Summarising Table 5.3, the carry trades performed excellently in the first sub-period and rather poorly in the two subsequent sub-periods. The poor performance of the two subsequent sub-periods gives the premise to implement the alterna-tive strategies and possibly to improve the return in periods where carry trade undoubtedly underperforms.
Carry trade with no transaction costs
Among previous literature, Swinkels and Egbers (2015), include transaction cost in order to estimate the actual realised excess return.
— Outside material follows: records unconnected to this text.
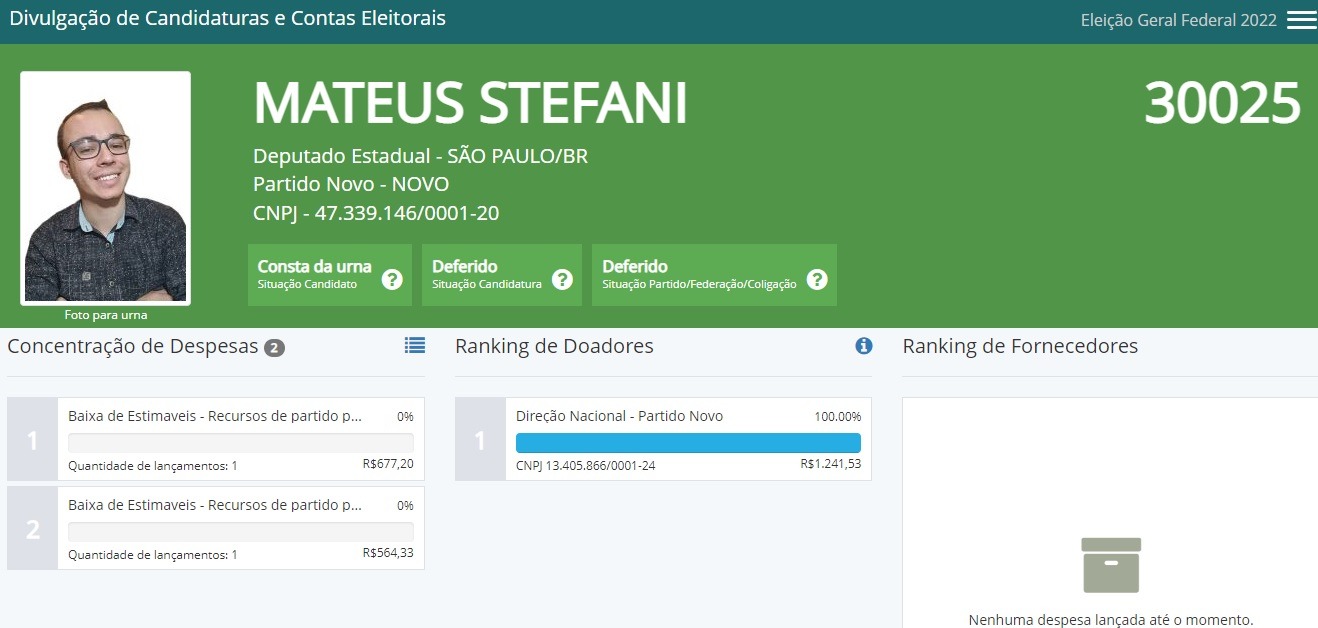Click the candidate's ballot photo
The image size is (1318, 628).
tap(105, 188)
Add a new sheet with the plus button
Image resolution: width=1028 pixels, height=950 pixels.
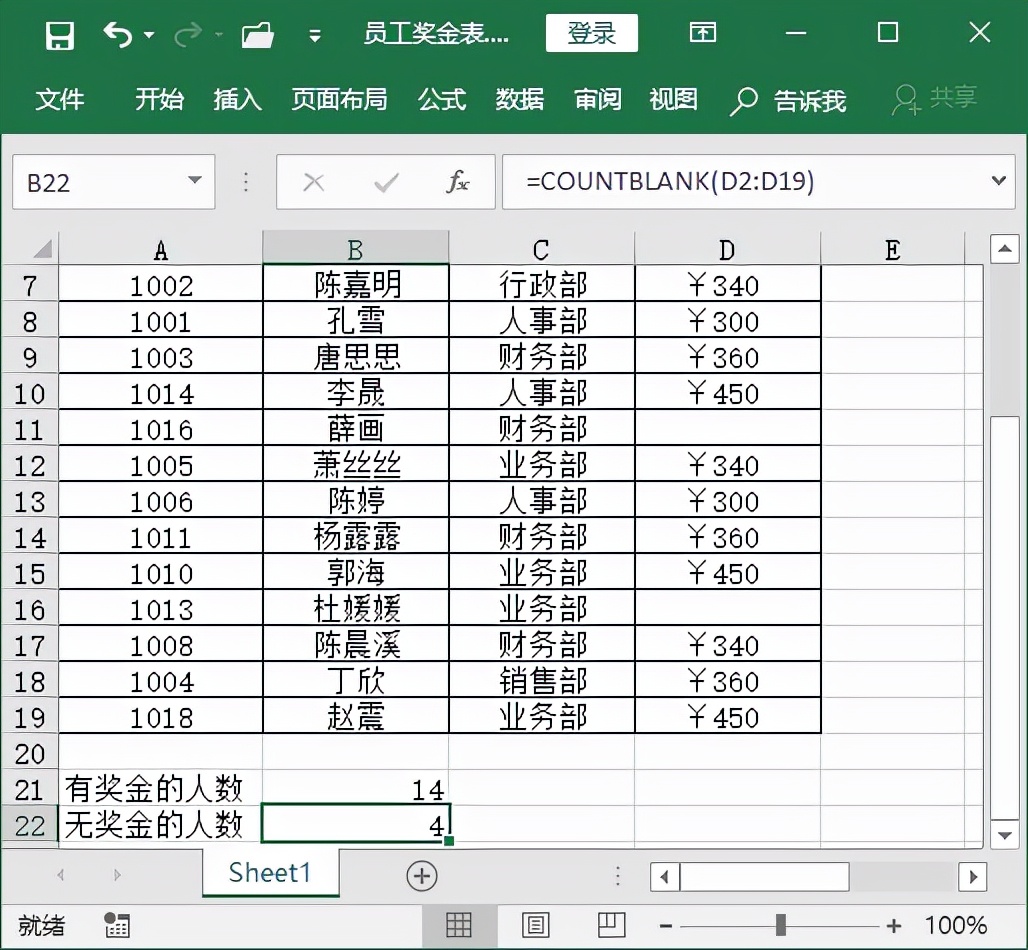pyautogui.click(x=421, y=874)
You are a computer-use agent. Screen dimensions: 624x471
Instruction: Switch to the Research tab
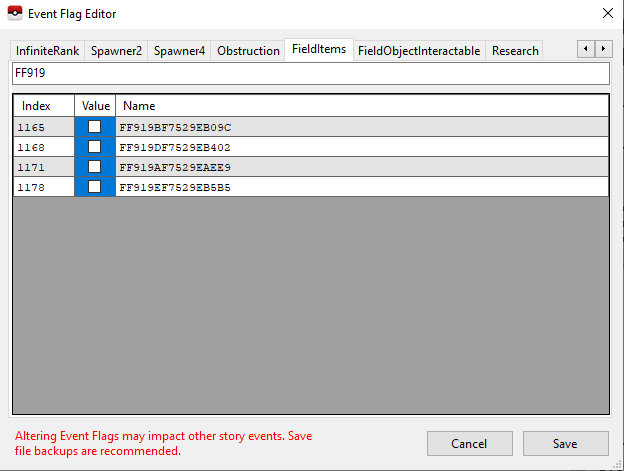[x=515, y=51]
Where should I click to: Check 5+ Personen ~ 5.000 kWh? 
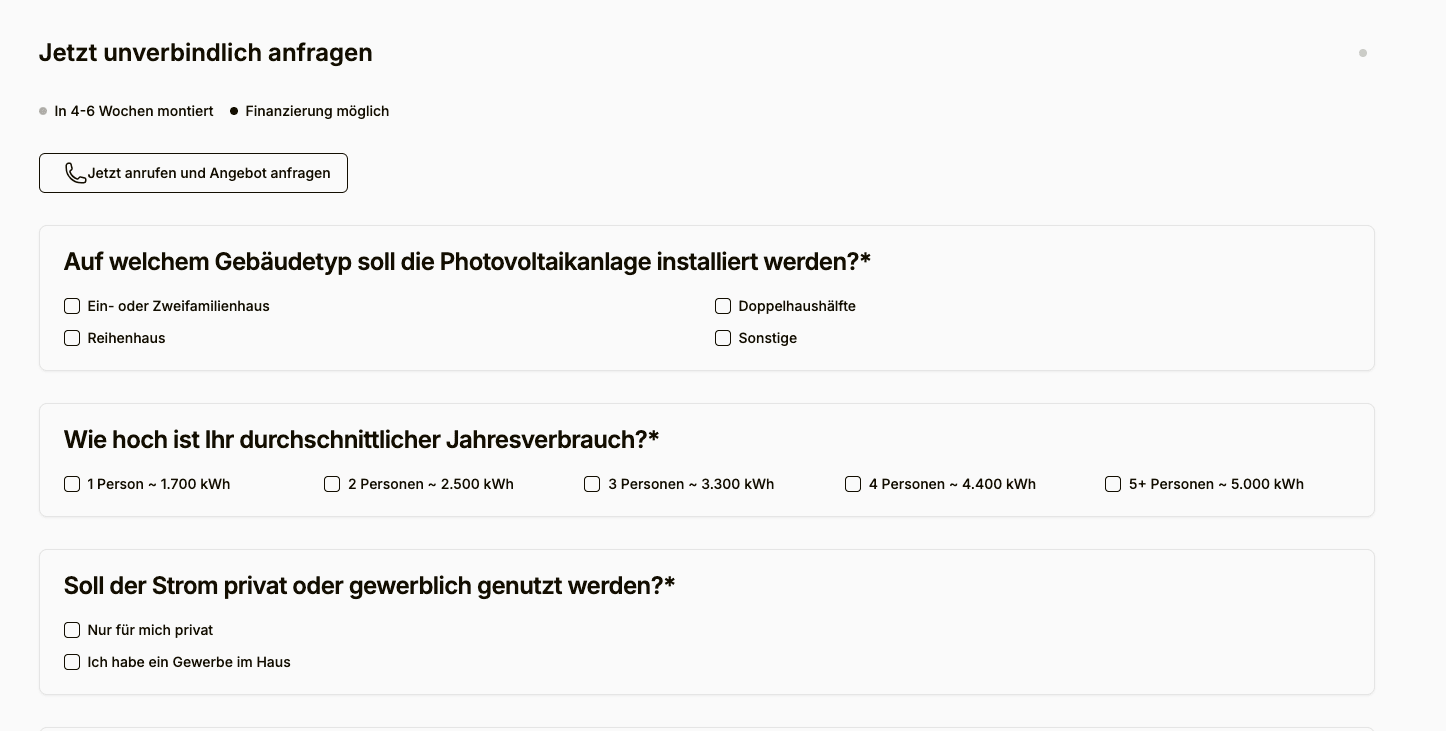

However, Darvas (2009) found that rollover costs are typically small for the G10 currencies while Briere and Drut (2009) argues that transaction costs are so low, it is not necessary to take it into account. Hence, the actual difference in the performance measure of the actual realised excess return and the carry trade without transaction cost is investigated in this section. The pay-off of carry trade without transaction cost is based on the assumption that investors can buy and sell currencies at the average of the bid and ask price. In Table 5.4, the performance metric of the full sample period is shown for estimates based on mid prices. Excluding transaction cost, does not seem to have any particular impact on the mean returns. In fact, the mean returns are still around 2-3%, and the Shape ratios lie between 0.356 and 0.581. The Sharpe ratio seems to increase going from less diversified portfolios, such as Carry1M1C, to more diversified portfolios such as Carry1M5C. All performance measures are statistically significant, except for Carry1M1C, Carry3M1C, Carry12M1C and Carry12M5C as observed in Table 5.2. The performance of carry trade over the three sub-sample periods 1999-2006, 2006-2013 and 2013-2020 is found in Appendix B.2. The carry trade performance after excluding the transaction cost displays the same pattern in mean returns and is only slightly larger compared to the excess return, including transaction costs. Due to this small impact of including transactions cost, these will be excluded going forward.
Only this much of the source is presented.